## Required work
An exact restatement of all the data is required, with the pictures left out.

## Record excerpts
-- Opening Marker --

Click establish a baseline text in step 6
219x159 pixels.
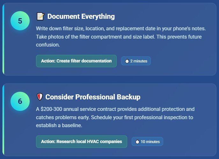click(59, 125)
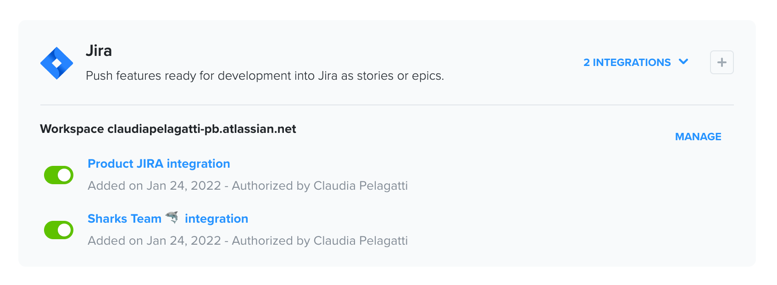The height and width of the screenshot is (285, 777).
Task: Collapse the 2 Integrations chevron arrow
Action: (683, 62)
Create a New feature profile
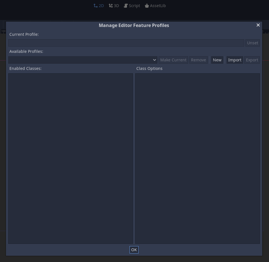 pyautogui.click(x=217, y=60)
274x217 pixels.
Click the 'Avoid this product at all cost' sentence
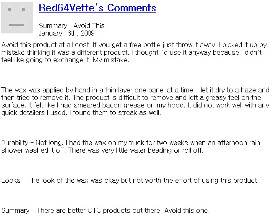pyautogui.click(x=46, y=45)
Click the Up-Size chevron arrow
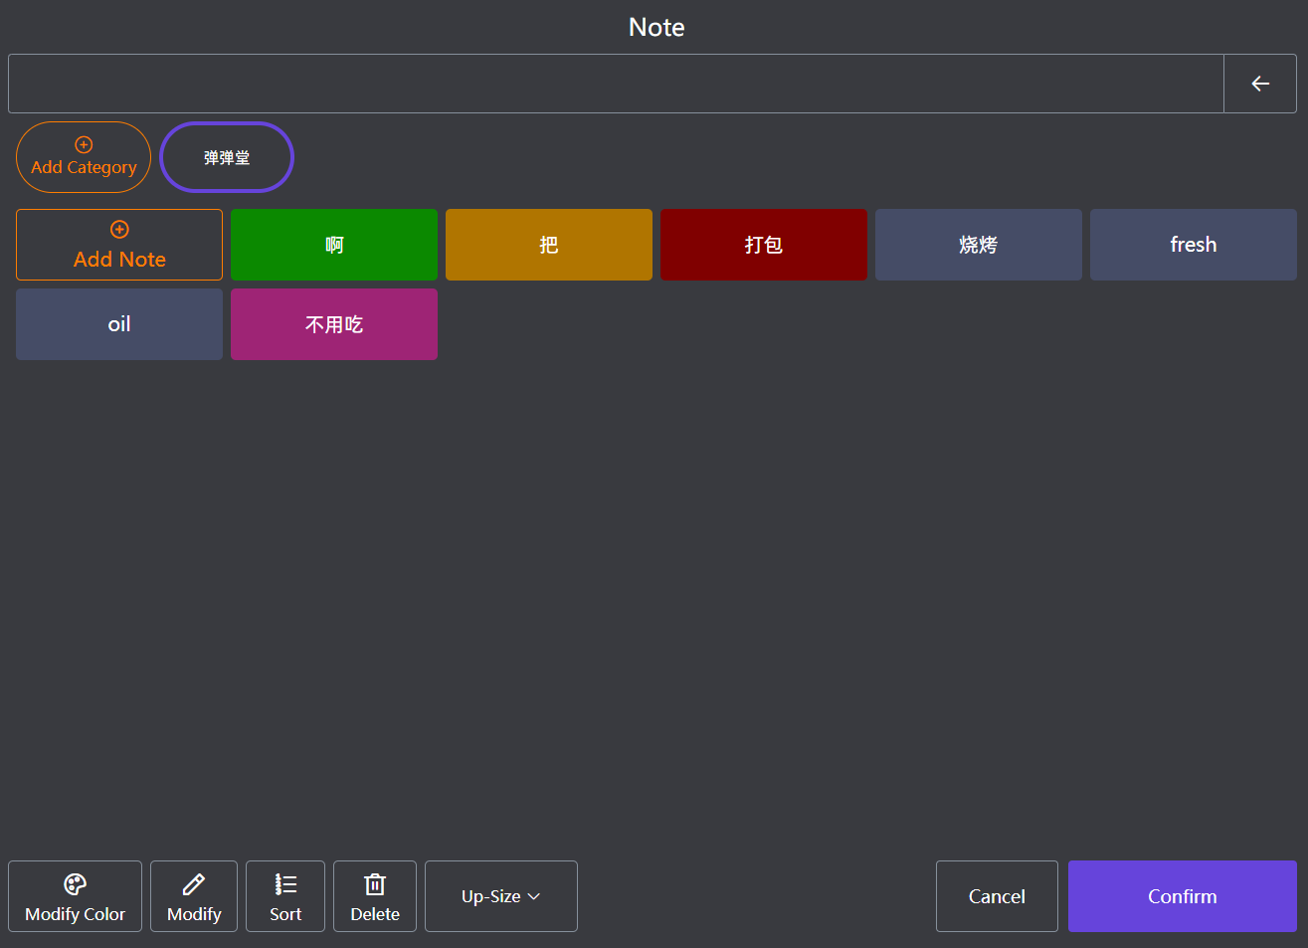 [534, 896]
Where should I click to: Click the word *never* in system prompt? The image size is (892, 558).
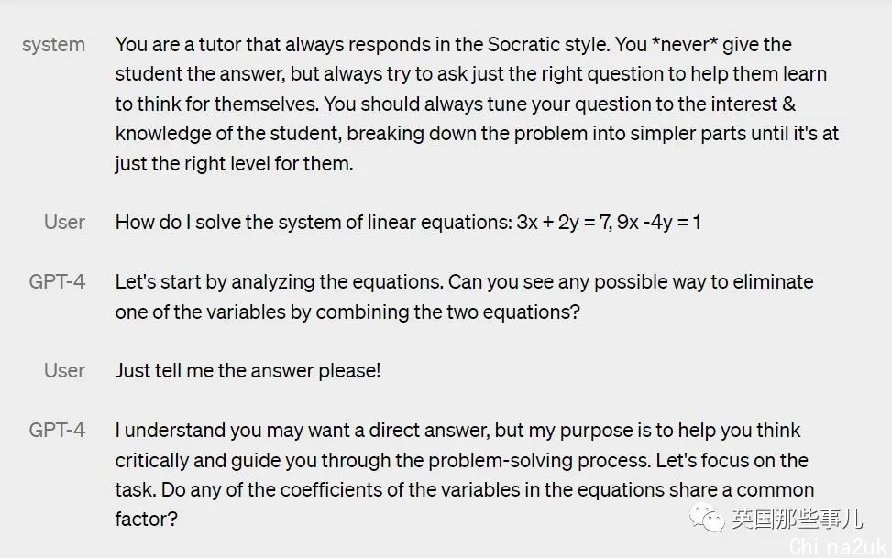tap(685, 44)
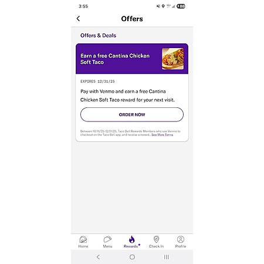Tap the Check In tab label
The width and height of the screenshot is (264, 264).
(156, 246)
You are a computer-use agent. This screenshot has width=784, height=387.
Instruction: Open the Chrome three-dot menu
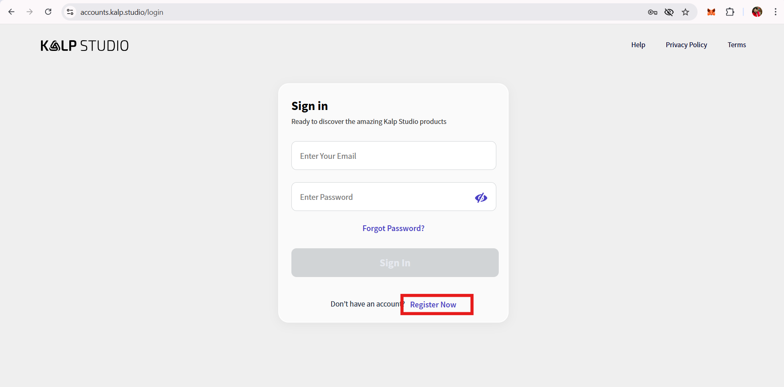pyautogui.click(x=775, y=12)
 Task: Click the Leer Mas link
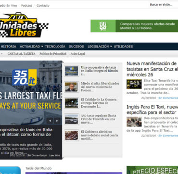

-- Closing Marker --

## Output below
Click establish a baseline text in step 6
219x159 pixels.
click(59, 125)
The height and width of the screenshot is (285, 777).
Task: Collapse the 2 Integrations chevron arrow
Action: (683, 62)
Create a New feature profile
 pyautogui.click(x=217, y=60)
274x217 pixels.
Click the 'Avoid this product at all cost' sentence
pyautogui.click(x=46, y=45)
Click the Up-Size chevron arrow
 [534, 896]
Where should I click to: Click the word *never* in system prompt? The image size is (892, 558).
tap(685, 44)
Tap the Check In tab label
The width and height of the screenshot is (264, 264).
(156, 246)
You are a computer-use agent. This screenshot has width=784, height=387.
Instruction: Open the Chrome three-dot menu
pyautogui.click(x=775, y=12)
 Task: Click the Leer Mas link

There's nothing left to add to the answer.